Desakan ini muncul sebagai respons atas investigasi yang dilakukan terkait dampak lingkungan dan operasional perusahaan yang dinilai tidak sesuai dengan regulasi serta mengganggu kenyamanan warga.
Menurut Yudi Pratama, keberadaan pabrik tersebut telah menimbulkan beberapa persoalan serius di tengah permukiman warga.
Pertama, polusi udara dan debu. Operasional pabrik menghasilkan residu debu semen yang beterbangan ke rumah warga dan tempat di pinggir jalan, yang dikhawatirkan dapat memicu gangguan pernapasan (ISPA).
Kedua, kerusakan infrastruktur jalan.
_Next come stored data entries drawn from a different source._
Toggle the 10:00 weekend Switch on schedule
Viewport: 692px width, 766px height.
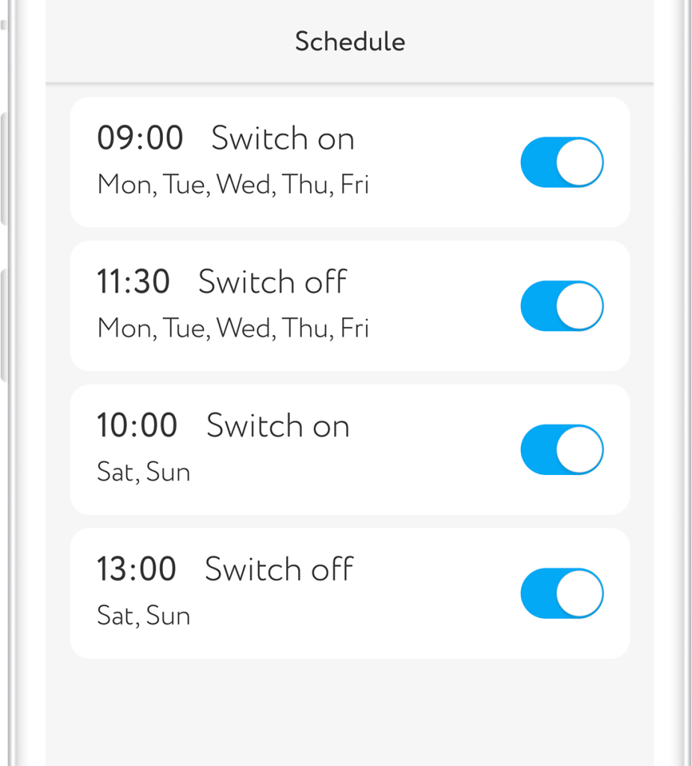pos(562,450)
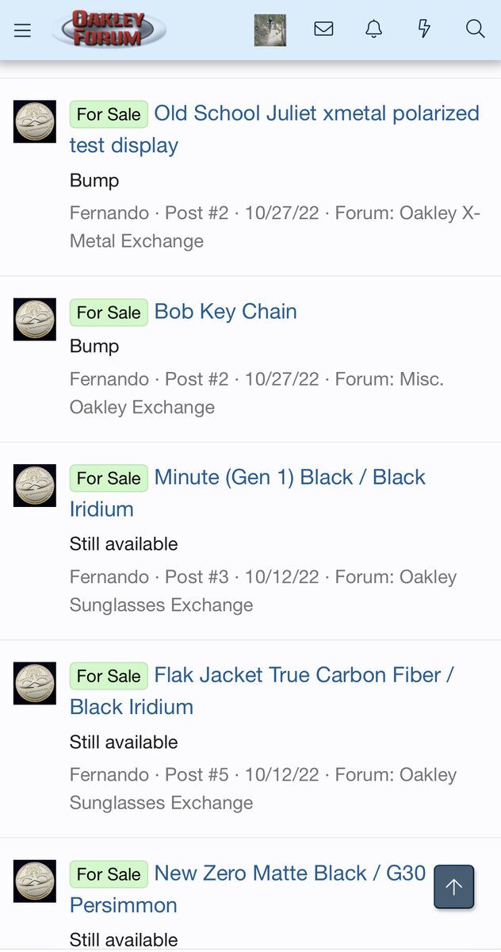Image resolution: width=501 pixels, height=952 pixels.
Task: Click For Sale tag on Juliet xmetal listing
Action: click(x=109, y=114)
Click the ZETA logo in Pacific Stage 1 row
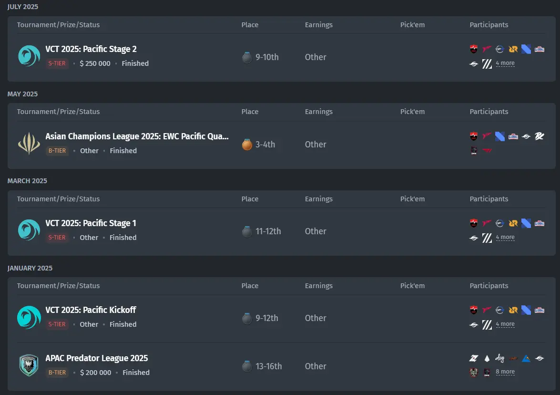The image size is (560, 395). 487,238
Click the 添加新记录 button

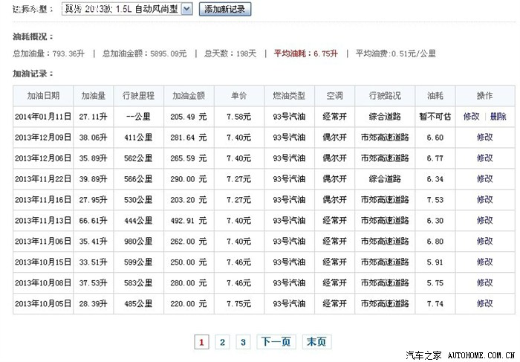click(x=225, y=9)
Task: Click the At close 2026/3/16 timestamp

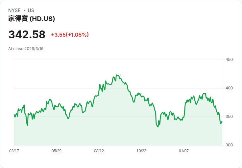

Kendaraan berat pengangkut material yang melebihi tonase diduga menjadi penyebab utama rusaknya akses jalan desa.
Ketiga, masalah perizinan. Yudi menyampaikan bahwa berdasarkan keterangan salah satu pejabat di Dinas Perizinan Kabupaten Batu Bara, sekitar 90 persen dokumen izin tidak ada, termasuk kelengkapan izin Analisis Mengenai Dampak Lingkungan (AMDAL) serta Izin Mendirikan Bangunan (IMB/PBG) dari fasilitas tersebut.
“Kami tidak anti-investasi, namun setiap unit usaha yang berdiri di Batu Bara harus taat aturan dan tidak mengorbankan kesehatan serta kenyamanan warga lokal. Jika prosedur tidak ditempuh dan warga dirugikan, Pemkab melalui Satpol PP dan Dinas Lingkungan Hidup harus berani bertindak tegas untuk menutup lokasi tersebut,” ujar Yudi Pratama dalam keterangannya, Jumat (13/02).